Dataset extract |
**********

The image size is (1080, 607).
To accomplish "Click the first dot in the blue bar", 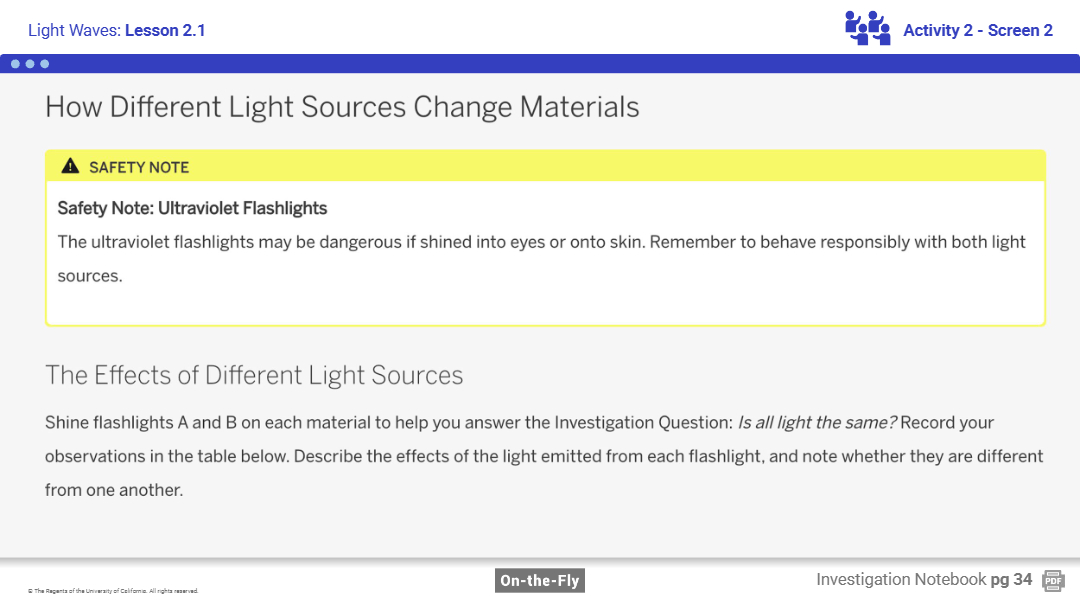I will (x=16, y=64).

**********

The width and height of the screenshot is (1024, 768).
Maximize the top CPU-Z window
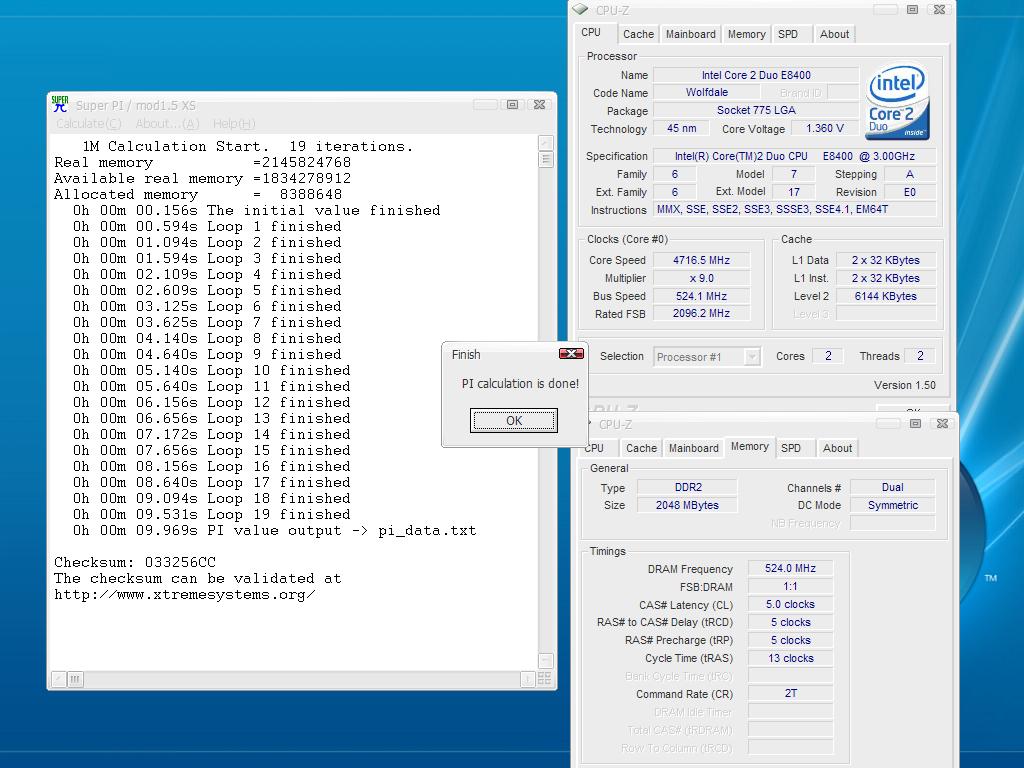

**********

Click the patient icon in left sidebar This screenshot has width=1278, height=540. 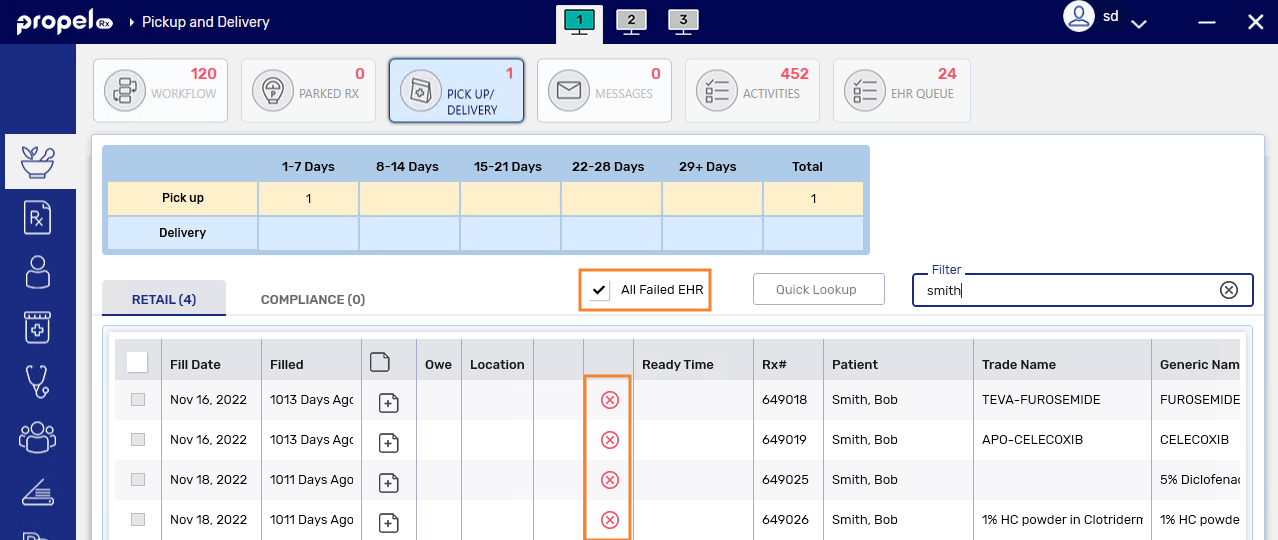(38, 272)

**********

Work to complete | Restate word for word only the lines above from the line containing "The width and" to the line containing "Maximize the top CPU-Z window", both of them included.

Written response |
The width and height of the screenshot is (1024, 768).
Maximize the top CPU-Z window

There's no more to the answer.